Think about it. They could kill Biden’s push for Net Neutrality, become the de facto age verification provider for the entire internet, and double down on their monopoly by pulling up the ladder, all at the same time.

All it would really take would be for them to double down on their new Be Evil motto.

But I’m sure the odds of that happening are slim. I’m sure that whatever enshittification measures they’ve already agreed to with Congress behind closed doors are way less draconian than that.

Sure would be super convenient, though, if somebody riled up the “porn bad” crowd during the holidays when the rest of us have to put up with them. Then politicians could claim they have a mandate or whatever to write Google a blank check.

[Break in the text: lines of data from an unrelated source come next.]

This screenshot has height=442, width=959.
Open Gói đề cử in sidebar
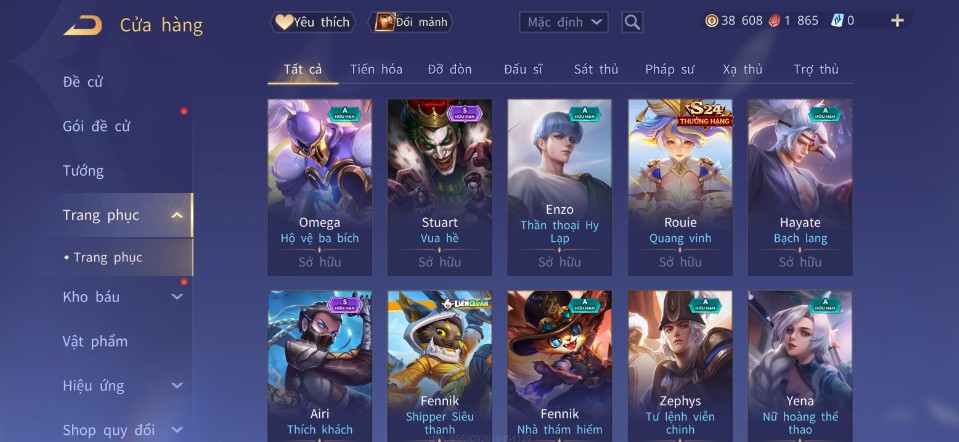coord(96,126)
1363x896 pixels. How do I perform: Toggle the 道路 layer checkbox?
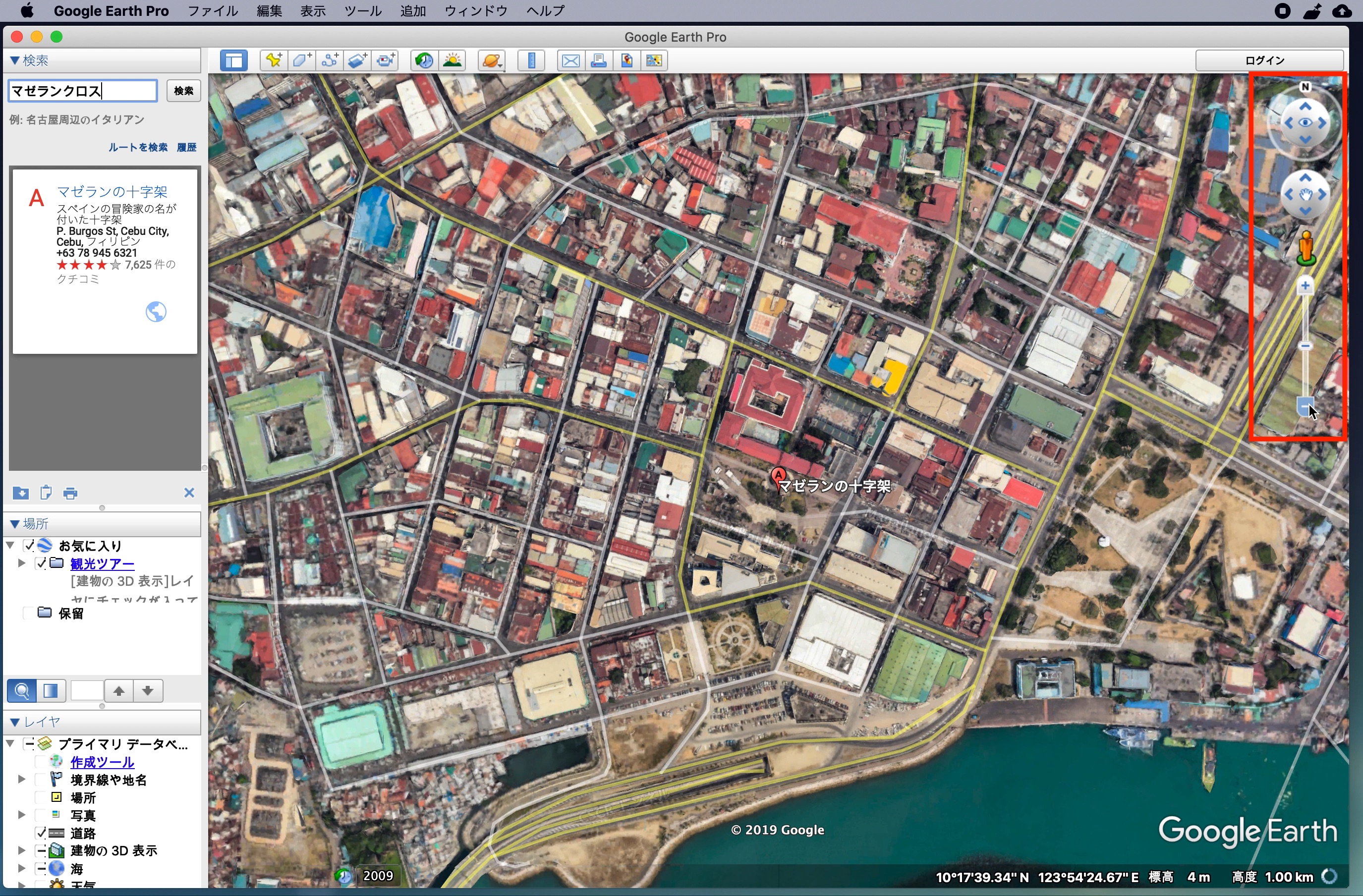[x=41, y=833]
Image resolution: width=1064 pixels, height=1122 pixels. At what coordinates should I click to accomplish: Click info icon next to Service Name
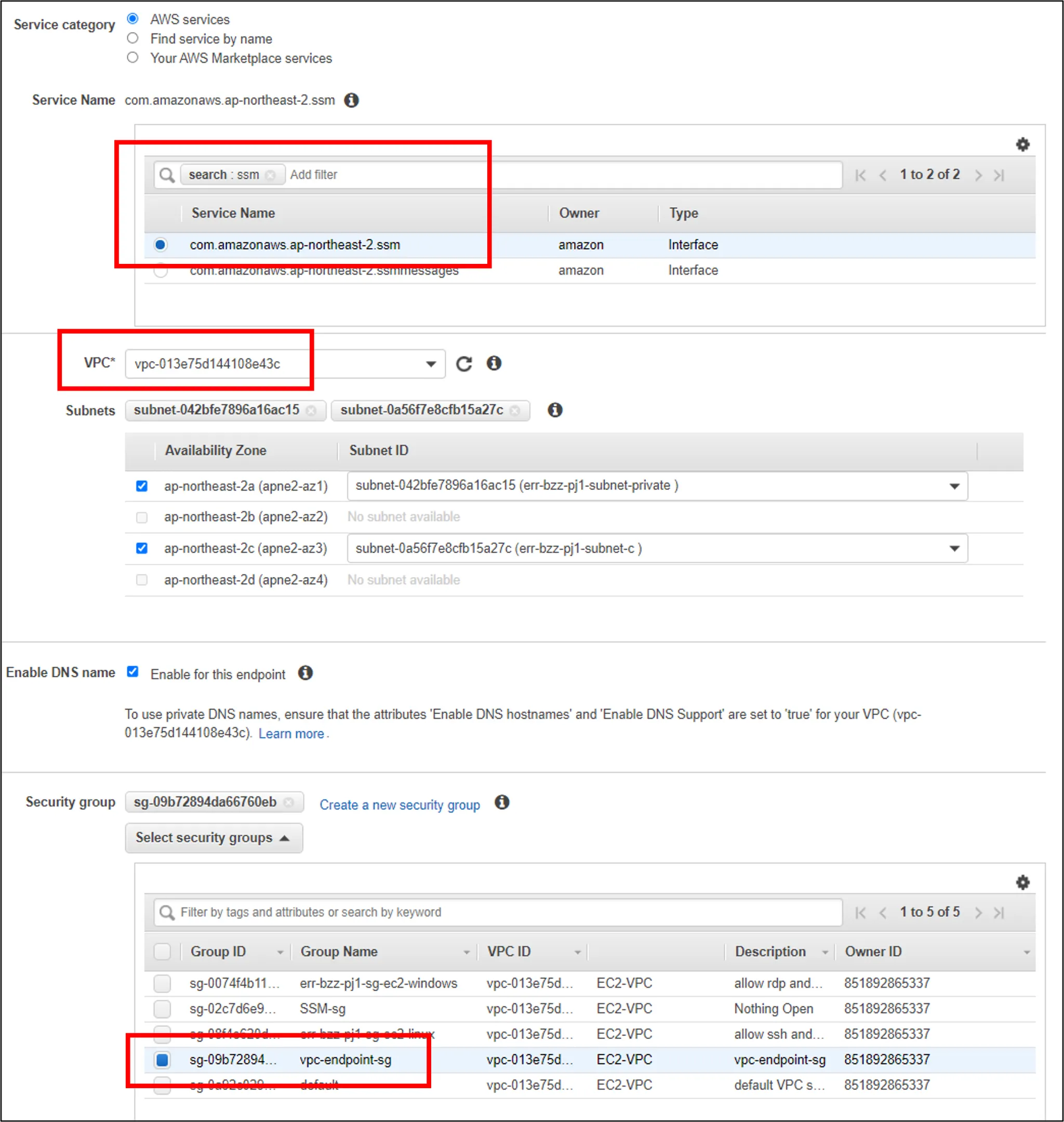[x=351, y=100]
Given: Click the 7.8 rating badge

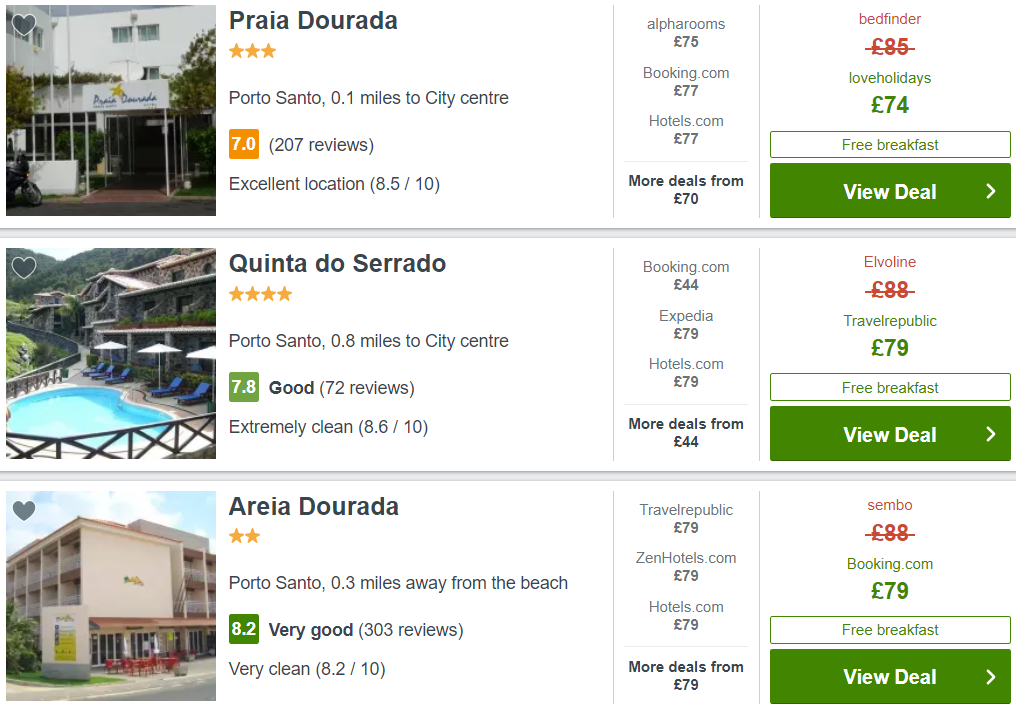Looking at the screenshot, I should pyautogui.click(x=244, y=387).
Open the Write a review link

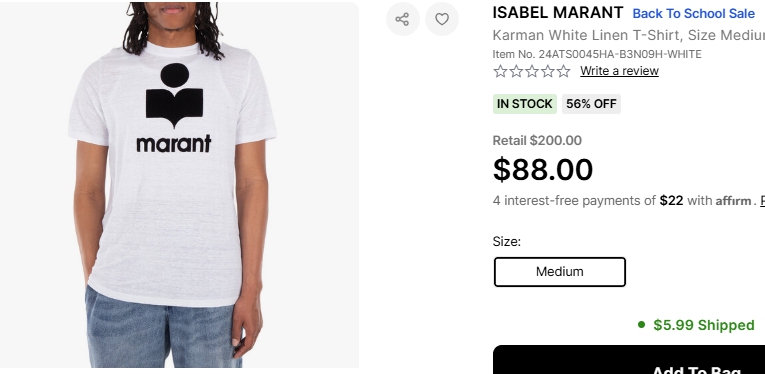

Anyway, that’s the plot and entire contents of my flash fiction tech suspense thriller entitled “2023: Arguably Not As Bad As 2020, But Close.” I’d love to hear feedback, writing tips and corrections from other fellow aspiring fiction authors. Not gonna lie, I feel like the ending needs work.

Anonymous Coward says:

just because something is a good idea for companies to do does not mean that it should be mandated by law.

I am constantly confounded by what Mike thinks a government is actually for. What is the law for, if not to get powerful entities to behave in ways they are not incentivised to but which benefit the society in which they operate?